▶ WORK ITEM: In the entries that follow, find each line with the word "week" and copy it.

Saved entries
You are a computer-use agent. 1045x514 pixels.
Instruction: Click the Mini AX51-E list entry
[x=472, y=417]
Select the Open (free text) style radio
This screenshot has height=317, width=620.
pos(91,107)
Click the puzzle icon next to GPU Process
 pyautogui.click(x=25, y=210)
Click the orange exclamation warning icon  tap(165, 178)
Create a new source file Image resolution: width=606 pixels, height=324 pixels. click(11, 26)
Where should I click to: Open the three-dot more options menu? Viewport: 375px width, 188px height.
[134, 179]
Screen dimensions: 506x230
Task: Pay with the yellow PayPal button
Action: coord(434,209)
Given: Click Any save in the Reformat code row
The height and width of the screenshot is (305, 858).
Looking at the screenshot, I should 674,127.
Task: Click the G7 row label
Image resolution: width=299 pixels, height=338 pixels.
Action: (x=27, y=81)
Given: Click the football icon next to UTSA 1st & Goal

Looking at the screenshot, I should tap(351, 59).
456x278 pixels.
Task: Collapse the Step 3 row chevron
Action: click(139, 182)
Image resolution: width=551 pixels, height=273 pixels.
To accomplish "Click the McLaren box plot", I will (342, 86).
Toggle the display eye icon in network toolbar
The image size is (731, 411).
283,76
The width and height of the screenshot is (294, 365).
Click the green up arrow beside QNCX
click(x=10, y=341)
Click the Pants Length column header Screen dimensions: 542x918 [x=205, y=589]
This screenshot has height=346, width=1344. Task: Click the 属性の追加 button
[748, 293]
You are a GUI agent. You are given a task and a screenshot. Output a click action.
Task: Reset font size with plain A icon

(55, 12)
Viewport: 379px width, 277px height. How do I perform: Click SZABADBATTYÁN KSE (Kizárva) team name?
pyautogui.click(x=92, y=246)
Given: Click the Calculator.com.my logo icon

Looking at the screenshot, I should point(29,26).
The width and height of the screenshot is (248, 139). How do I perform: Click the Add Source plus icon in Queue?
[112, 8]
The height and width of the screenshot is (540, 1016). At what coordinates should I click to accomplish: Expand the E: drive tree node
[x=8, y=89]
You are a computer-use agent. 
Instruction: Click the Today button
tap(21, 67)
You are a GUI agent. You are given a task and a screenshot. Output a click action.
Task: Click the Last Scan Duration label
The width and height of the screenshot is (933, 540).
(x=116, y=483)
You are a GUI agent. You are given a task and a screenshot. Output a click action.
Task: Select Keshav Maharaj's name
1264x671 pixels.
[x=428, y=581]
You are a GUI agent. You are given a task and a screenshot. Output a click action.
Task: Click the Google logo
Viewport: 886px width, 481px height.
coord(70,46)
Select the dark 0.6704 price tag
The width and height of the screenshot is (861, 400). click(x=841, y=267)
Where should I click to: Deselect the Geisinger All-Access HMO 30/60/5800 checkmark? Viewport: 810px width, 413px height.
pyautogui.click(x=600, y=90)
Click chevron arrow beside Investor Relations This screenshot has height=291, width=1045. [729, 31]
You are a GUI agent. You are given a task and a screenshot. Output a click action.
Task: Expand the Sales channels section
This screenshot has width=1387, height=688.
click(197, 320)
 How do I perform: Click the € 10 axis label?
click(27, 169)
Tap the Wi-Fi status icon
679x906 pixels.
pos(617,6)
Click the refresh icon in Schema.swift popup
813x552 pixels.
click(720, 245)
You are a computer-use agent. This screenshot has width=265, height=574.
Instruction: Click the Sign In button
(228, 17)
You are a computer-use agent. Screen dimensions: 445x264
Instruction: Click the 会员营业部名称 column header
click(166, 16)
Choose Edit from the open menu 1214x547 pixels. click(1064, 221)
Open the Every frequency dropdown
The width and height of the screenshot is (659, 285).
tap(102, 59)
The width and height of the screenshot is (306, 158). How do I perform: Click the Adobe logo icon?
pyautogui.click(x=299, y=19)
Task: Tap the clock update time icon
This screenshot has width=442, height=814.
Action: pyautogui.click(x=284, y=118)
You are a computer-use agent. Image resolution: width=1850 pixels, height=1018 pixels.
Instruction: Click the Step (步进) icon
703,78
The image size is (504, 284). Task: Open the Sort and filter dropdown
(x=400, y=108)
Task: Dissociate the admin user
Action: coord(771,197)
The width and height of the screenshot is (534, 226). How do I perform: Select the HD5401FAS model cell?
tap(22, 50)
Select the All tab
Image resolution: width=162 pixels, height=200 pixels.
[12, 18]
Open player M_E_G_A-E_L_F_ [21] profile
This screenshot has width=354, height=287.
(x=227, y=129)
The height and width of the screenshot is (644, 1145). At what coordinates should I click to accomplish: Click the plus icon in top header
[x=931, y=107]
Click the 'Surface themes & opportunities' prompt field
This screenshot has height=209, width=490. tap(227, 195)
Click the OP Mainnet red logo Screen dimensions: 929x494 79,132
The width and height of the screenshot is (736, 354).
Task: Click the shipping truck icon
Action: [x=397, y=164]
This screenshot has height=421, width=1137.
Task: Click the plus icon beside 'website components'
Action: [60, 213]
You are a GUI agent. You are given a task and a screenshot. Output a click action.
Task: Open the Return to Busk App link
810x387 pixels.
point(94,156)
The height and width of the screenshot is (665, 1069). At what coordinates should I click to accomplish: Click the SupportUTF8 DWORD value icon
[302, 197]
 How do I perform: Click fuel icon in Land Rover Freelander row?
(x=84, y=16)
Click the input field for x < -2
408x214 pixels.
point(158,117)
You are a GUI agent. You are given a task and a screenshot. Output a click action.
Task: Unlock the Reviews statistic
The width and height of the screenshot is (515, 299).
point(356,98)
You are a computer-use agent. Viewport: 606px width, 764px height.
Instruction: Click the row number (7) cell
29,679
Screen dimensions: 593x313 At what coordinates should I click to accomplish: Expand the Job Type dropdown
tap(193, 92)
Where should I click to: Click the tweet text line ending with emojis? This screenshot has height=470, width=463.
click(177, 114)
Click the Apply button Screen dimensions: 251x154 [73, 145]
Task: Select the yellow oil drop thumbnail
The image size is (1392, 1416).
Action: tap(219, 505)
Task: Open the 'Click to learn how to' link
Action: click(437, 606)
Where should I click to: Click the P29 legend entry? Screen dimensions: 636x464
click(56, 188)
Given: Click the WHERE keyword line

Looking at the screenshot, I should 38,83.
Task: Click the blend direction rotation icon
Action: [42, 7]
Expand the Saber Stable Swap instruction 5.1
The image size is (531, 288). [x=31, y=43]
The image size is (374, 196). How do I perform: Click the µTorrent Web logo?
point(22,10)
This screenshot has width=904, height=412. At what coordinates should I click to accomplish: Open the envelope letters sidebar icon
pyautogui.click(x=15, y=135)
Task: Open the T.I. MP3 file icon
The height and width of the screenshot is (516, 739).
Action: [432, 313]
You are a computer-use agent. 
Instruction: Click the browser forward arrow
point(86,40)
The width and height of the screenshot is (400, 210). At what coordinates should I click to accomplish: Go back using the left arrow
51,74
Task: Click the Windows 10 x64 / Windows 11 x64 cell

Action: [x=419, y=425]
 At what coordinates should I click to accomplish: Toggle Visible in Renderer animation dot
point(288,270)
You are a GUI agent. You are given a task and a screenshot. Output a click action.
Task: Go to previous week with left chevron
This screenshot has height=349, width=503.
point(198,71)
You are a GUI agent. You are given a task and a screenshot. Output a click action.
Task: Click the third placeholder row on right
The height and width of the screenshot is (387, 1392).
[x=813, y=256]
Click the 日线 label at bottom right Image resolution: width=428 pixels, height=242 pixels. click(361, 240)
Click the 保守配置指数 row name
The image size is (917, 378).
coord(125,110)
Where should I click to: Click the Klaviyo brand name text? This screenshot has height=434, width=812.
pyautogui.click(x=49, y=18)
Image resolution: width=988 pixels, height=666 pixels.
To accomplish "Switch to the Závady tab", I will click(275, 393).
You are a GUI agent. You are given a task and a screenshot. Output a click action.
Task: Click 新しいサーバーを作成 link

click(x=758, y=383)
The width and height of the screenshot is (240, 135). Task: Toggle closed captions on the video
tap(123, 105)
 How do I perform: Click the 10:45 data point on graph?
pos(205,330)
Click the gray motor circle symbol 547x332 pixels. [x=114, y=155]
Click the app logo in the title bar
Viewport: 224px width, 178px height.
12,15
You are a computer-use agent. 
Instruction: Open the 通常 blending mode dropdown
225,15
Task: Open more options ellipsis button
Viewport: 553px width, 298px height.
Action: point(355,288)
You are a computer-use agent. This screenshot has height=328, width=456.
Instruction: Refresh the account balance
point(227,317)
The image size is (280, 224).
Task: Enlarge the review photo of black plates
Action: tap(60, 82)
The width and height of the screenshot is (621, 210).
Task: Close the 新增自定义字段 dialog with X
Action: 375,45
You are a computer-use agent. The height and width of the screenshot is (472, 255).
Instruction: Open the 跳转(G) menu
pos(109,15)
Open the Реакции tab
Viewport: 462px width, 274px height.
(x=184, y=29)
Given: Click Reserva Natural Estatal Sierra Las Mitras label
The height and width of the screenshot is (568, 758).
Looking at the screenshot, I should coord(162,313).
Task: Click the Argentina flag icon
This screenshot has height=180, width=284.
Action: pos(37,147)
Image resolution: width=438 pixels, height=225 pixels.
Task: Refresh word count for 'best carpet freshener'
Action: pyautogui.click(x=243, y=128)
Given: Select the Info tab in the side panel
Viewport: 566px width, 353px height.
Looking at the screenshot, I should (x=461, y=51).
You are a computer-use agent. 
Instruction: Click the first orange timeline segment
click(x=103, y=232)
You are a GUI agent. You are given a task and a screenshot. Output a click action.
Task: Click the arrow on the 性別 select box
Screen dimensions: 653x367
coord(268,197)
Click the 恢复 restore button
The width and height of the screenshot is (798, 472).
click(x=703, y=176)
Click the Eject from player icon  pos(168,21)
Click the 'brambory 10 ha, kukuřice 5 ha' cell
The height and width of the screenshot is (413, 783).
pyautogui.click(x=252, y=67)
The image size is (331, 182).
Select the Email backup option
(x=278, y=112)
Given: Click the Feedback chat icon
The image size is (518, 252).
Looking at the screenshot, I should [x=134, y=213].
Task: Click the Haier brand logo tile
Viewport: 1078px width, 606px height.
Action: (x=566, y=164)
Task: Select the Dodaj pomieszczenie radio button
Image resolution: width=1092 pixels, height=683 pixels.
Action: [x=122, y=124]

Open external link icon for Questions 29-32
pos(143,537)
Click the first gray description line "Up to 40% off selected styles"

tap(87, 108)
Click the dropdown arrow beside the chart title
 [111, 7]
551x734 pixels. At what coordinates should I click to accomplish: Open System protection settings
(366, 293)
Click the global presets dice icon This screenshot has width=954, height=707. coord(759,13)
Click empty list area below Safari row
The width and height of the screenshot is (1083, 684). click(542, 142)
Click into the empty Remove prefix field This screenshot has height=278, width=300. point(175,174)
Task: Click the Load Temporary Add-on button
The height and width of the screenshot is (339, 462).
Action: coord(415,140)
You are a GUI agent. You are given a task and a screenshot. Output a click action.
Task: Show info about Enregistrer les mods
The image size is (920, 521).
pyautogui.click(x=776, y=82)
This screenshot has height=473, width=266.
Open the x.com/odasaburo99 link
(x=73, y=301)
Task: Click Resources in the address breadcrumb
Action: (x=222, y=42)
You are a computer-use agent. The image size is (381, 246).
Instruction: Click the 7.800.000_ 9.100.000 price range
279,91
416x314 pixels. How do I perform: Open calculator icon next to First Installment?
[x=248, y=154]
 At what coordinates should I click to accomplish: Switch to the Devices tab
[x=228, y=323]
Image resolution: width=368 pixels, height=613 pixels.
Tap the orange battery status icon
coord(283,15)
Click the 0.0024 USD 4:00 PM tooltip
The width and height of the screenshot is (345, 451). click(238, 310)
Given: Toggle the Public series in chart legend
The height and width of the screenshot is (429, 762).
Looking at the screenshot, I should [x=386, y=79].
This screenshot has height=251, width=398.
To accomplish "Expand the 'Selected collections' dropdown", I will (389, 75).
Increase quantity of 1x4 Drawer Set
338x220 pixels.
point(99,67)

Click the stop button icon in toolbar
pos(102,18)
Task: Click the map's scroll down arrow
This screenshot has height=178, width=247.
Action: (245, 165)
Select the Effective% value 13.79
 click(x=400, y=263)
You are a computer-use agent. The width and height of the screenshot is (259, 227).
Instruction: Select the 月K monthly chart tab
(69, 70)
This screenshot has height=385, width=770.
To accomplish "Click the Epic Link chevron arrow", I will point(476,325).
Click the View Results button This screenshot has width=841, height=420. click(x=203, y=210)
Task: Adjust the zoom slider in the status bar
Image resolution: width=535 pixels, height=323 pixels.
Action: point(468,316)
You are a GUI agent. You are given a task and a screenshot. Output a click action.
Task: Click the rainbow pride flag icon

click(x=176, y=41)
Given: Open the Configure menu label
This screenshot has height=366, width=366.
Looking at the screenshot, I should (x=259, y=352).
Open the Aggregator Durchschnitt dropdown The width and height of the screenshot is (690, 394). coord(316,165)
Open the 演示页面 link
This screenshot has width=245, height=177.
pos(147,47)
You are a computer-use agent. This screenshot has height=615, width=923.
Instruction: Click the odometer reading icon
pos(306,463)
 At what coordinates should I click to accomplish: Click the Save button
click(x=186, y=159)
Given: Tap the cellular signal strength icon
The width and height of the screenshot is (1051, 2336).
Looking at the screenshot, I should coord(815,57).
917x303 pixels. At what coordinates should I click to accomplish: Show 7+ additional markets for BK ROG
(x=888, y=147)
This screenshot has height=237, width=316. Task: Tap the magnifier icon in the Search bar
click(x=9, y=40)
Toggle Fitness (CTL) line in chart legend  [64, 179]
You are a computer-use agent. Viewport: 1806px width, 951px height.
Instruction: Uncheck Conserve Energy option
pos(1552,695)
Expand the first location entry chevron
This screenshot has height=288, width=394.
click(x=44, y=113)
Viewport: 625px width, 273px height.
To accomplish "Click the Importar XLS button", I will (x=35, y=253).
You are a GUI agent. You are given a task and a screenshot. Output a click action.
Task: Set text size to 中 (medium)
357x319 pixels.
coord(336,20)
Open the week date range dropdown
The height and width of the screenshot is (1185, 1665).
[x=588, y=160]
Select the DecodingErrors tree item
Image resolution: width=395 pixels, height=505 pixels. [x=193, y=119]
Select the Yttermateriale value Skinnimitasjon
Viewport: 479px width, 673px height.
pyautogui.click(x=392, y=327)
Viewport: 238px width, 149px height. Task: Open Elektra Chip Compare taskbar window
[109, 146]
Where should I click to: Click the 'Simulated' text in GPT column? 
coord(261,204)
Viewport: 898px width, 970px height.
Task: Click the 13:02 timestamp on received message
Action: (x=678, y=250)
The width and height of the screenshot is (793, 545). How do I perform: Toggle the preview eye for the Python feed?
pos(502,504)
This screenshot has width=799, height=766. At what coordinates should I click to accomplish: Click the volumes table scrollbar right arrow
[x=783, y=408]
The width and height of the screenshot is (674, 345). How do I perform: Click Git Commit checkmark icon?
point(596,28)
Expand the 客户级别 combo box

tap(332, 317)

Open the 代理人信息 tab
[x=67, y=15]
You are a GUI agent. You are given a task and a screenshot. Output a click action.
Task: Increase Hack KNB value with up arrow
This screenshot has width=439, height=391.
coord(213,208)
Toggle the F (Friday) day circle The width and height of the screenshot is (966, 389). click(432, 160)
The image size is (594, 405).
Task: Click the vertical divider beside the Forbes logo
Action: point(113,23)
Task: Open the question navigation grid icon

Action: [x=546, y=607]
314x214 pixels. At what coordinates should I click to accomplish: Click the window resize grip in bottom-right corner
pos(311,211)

▶ WRITTEN REPLY:
Task: Go to previous week with left chevron
Open the week date range dropdown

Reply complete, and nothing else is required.